The COVID era has driven about 40 lower-income countries into or toward debt distress, bank vice-president Indermit Gill said, but “with the war, debt crises may come much sooner and that can cause a lot of permanent damage.”
Rising commodity prices, disrupted world trade, higher interest rates, and a strengthening U.S. dollar will make it harder for countries that depend on imports to meet their debt obligations, Gill noted.
“If wheat and oil prices stay high for six months to a year, that will shave a percentage point off the growth rates we forecast a little more than a year ago,” he said.
In January, the World Bank predicted that developing countries’ economies would expand by 4.6 percent this year and 4.4 percent in 2023.

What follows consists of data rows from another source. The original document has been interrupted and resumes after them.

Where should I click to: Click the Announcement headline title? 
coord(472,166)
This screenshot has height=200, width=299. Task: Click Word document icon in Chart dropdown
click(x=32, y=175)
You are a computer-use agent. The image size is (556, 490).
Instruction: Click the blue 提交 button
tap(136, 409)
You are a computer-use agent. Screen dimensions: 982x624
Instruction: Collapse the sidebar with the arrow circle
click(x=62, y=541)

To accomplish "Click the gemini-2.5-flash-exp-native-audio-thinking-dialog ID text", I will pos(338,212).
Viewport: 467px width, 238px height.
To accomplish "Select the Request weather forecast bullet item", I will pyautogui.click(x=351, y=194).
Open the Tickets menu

China, Indonesia, South Africa, and Turkey are all heavily dependent on oil and wheat imports and are particularly vulnerable, he said.
The economies of countries such as Argentina and Brazil had not fully recovered from the COVID War when inflation began to ravage them. Many countries’ central banks have raised interest rates—Argentina to 44.5 percent, as we reported in “Argentina’s Interest Rate Hits 44.5 Percent” (29 Mar 2022)—impinging on growth.
Several more-developed economies in Asia might be able to weather a one-point loss to GDP “but for Turkey or Brazil, it’s huge,” Gill said.
Last year, the bank predicted that the COVID plague would push 100 million people into extreme poverty, defined as living on less than $1.90 a day.
The Ukraine war is certain to increase that number, Gill added.
The Czech Republic, Hungary, and Poland are especially vulnerable to disrupted trade with Russia and Ukraine, according to an analysis by the Institute for International Finance, with Egypt and Turkey even more hard-hit.
TREND FORECAST: The Ukraine war and resulting Western sanctions will significantly negate the positive impact that higher interest rates will have on inflation.
The productivity lost to Ukraine and Russia because of the war, and the sanctions, are driving the world’s economy faster and deeper toward recession and Dragflation.